"Tanda kecintaan Allah pada hambanya adalah dengan Dia mengujinya. Jangan terlalu membenci suatu masalah. La tahzan, Innallaha Ma'ana."
____________
SIAPA yang tidak panik ketika orang yang kalian temui mendadak menangis tanpa alasan, seolah kalian lah yang menyebabkan dia menangis. Begitupun dengan Alif. Ini pertama kalinya dia menghadapi perempuan yang menangis. Apalagi sekarang posisinya sebagai dosen dan sikapnya yang memang selalu agak keras pada setiap mahasiswa.
"Sya, hey.

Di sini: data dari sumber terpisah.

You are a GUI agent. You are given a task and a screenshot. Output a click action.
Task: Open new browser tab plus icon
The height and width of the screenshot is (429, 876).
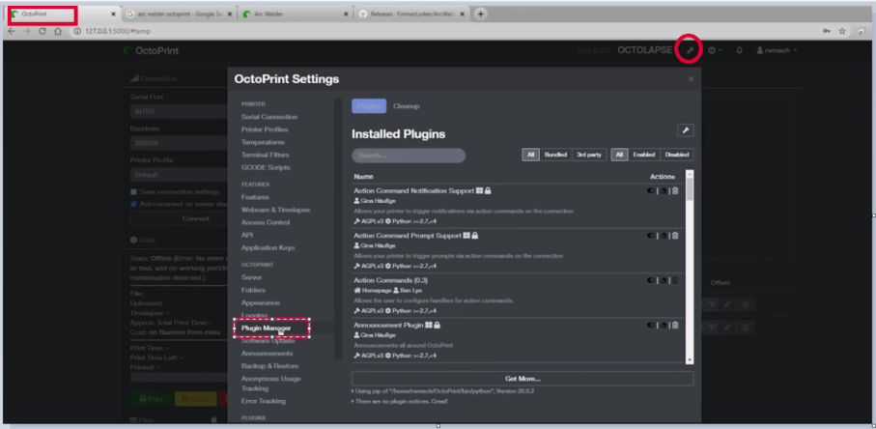click(481, 14)
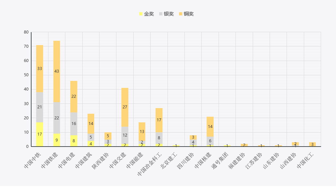Viewport: 336px width, 189px height.
Task: Click the 福建建协 bar labeled 2
Action: coord(244,145)
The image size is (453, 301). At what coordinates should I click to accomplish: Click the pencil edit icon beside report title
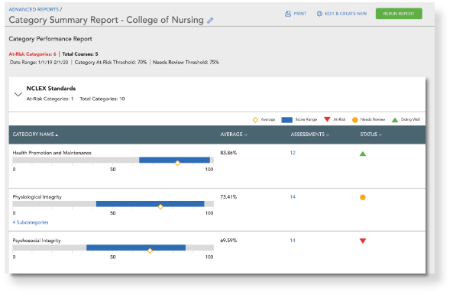click(210, 21)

Kamu kenapa?" tanya Alif mulai panik. Mungkin mudah bagi Alif membuat pasien perempuan berhenti dari tangisnya karena kebanyakan pasiennya adalah anak-anak. Tapi ini lain. Alif bahkan tak tahu harus melakukan apa untuk membuatnya berhenti.
"Ssstt ... Udah, Sya. Saya salah bicara ya?" Alif semakin panik ketika orang-orang disekitarnya mulai memperhatikannya.
"Kamu bisa bilang kalo kamu belum siap buat detensi, kamu bisa dateng besok lagi," bujuk Alif. Alif sama sekali tidak tahu bagaimana cara membuat perempuan dewasa berhenti menangis. Kini orang-orang membicarakannya, Alif seolah melakukan hal buruk sampai Nafisya menangis seperti itu.
"Ya ... ya udah gini. Kamu gak usah detensi, tapi kamu berhenti nangis," kata Alif dengan penawaran konyolnya. Dalam sela-sela tangisnya Nafisya berusaha mengatakan bahwa dia ingin sendirian.
"Oke, saya keluar sekarang tapi kamu jangan nangis lagi." Alif meninggalkan perempuan itu sendirian.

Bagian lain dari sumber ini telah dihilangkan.